Data entries —
--*--
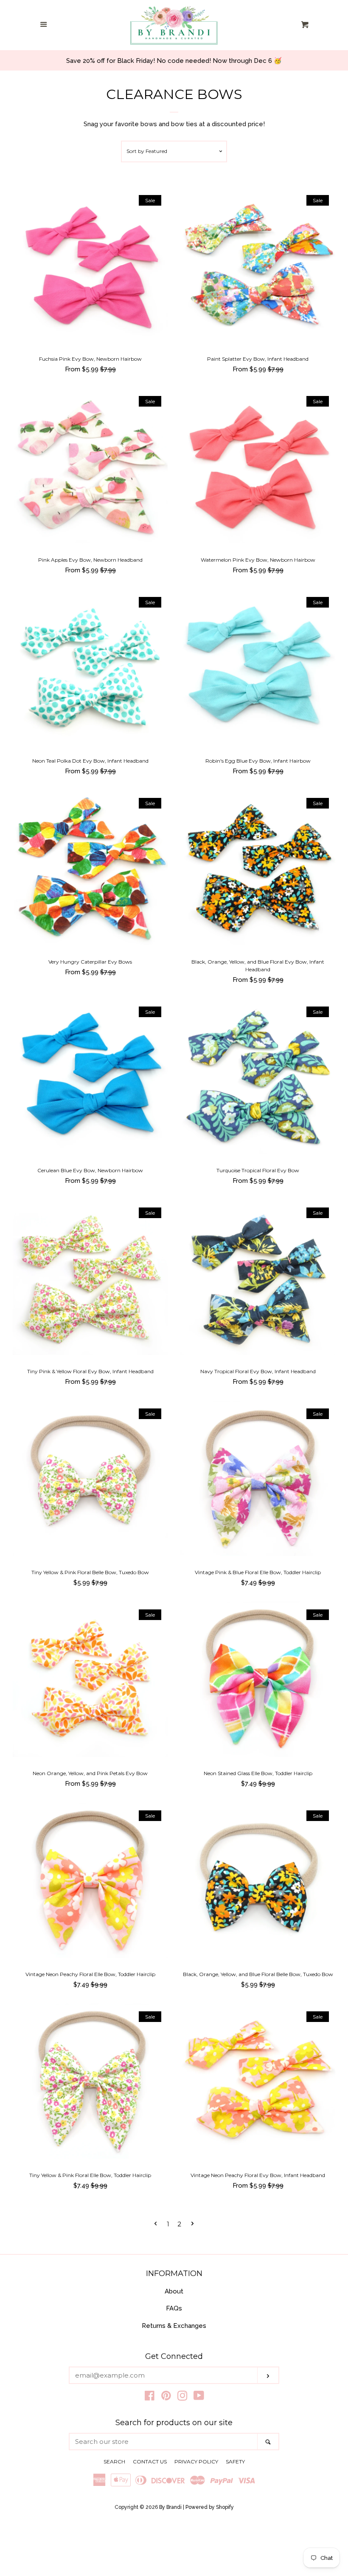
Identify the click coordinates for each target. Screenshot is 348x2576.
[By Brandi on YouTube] (199, 2397)
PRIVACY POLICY (196, 2461)
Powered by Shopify (209, 2507)
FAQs (174, 2308)
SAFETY (235, 2461)
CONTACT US (150, 2461)
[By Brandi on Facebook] (149, 2397)
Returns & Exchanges (174, 2326)
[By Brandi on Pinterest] (166, 2397)
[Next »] (192, 2224)
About (174, 2291)
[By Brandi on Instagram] (182, 2397)
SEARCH (114, 2461)
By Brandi (170, 2507)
--*--
EXERCISE —
Write out all the data exactly, minus pictures.

PROBLEM SOLUTION —
Identify the click coordinates for each target. Screenshot is 348x2576.
[By Brandi on YouTube] (199, 2397)
PRIVACY POLICY (196, 2461)
Powered by Shopify (209, 2507)
FAQs (174, 2308)
SAFETY (235, 2461)
CONTACT US (150, 2461)
[By Brandi on Facebook] (149, 2397)
Returns & Exchanges (174, 2326)
[By Brandi on Pinterest] (166, 2397)
[Next »] (192, 2224)
About (174, 2291)
[By Brandi on Instagram] (182, 2397)
SEARCH (114, 2461)
By Brandi (170, 2507)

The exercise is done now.